Many of the swimmers at your average tourist beach are not competent open water swimmers and may be helpless even 50 feet out. A rip current is a severe hazard for them.
I'm a reasonably strong swimmer, and played in the surf for most of my young life - which is exactly why I often stay on the beach looking like a fuddy-duddy to a lot of people who don't realize what they're (potentially) getting themselves into.
Sneaker waves are among the unusual location-specific risks that are why one should research the specific beach before playing there.
For the record, I watched a young girl start to drown. She walked out a little too far and couldn't touch the bottom anymore. She kept trying to bounce up and get breaths of air but couldn't keep her head above the water for long. There was no splashing, and she couldn't call out for help properly because she was barely getting enough air.
I don't think anybody other than me noticed it happening until I rushed out to save her.
Understandable. Maybe it helps if I tell you that no one dies in the videos. They are all rescued by a lifeguard.
There is this article which describes the same content: https://slate.com/technology/2013/06/rescuing-drowning-child...
But if you just want the gist of it: Drowning people can't shout for help. They can't raise their arms and wave. They typically spread their arms forward on the surface of the water and kind of bob up and down, but their mouth and nose doesn't go above the water long enough to finish a complete breath in-out cycle.
Someone drowning isn't at all like pictured in movies. Those videos aim to dispel that, and maybe teach you some of the signs of someone drowning, and also that you should watch your kids closely when they're at the pool.
First two refreshes of the page loaded it so I thought it was the fixed first video
In my case, it started with a video that appears to be broken (?) the video just ended without any life guard reaction, but you can hit "Play Another Video" which appears afterwards.
https://news.ycombinator.com/item?id=22482731 (4 years ago)
https://news.ycombinator.com/item?id=9962185 (9 years ago)
also OP posted same link 2 days ago.
Spot the Drowning Child - https://news.ycombinator.com/item?id=26122952 - Feb 2021 (1 comment)
Spot the Drowning Child (2015) - https://news.ycombinator.com/item?id=22482731 - March 2020 (405 comments)
Show HN: Spot the Drowning Child - https://news.ycombinator.com/item?id=9962185 - July 2015 (378 comments)
---
Btw, on a couple other points:
> also OP posted same link 2 days ago
It was the same link; it just got picked for the second-chance pool (https://news.ycombinator.com/pool, explained at https://news.ycombinator.com/item?id=26998308), so it got a random placement on HN's front page.
> sufficient conversation
Reposts are fine on HN after a year or so! This is in the FAQ: https://news.ycombinator.com/newsfaq.html.
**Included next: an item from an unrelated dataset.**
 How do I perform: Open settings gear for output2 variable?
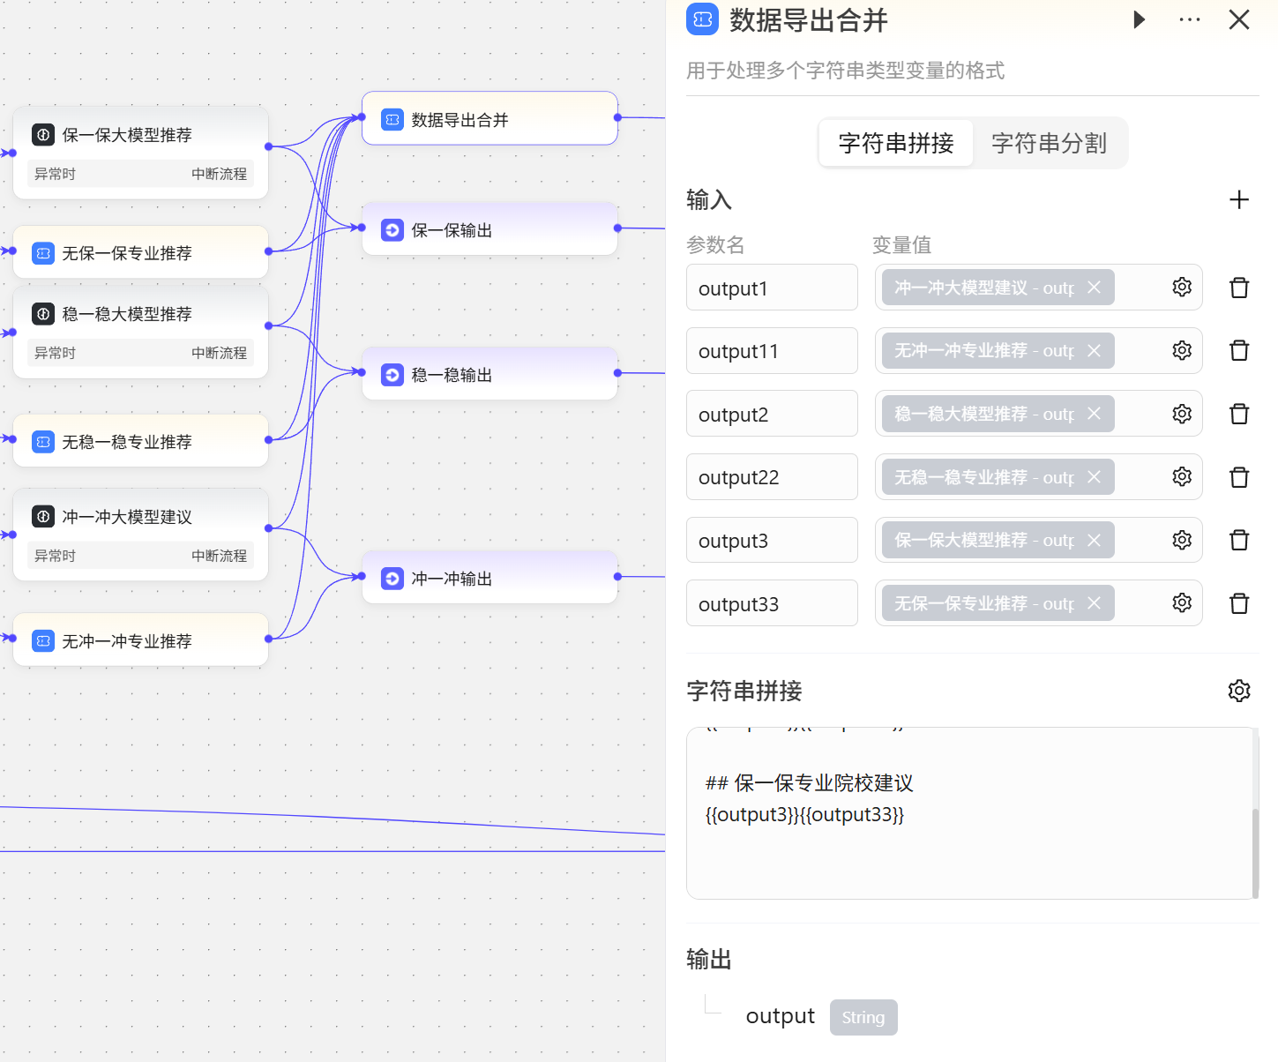point(1182,414)
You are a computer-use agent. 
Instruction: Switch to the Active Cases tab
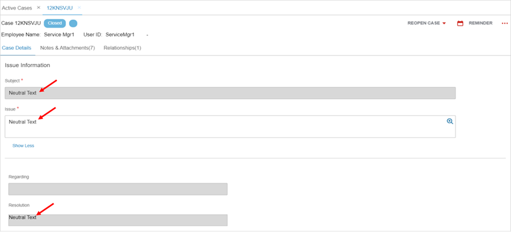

.. there is a description below the video, which seems helpful, if you ever want to spot drowning children
edit: at the end of the video a lifeguard swims to the drowning child
You ever swim with clothes on? Like a pair of jeans? It's way harder, way more energy gets expended to stay above water. Even with knowing how to swim, having a reduced ability to float can be incredibly dangerous.
I did find a couple where you could tell which kid was going to be in trouble long before it'd let you click them, which I found interesting.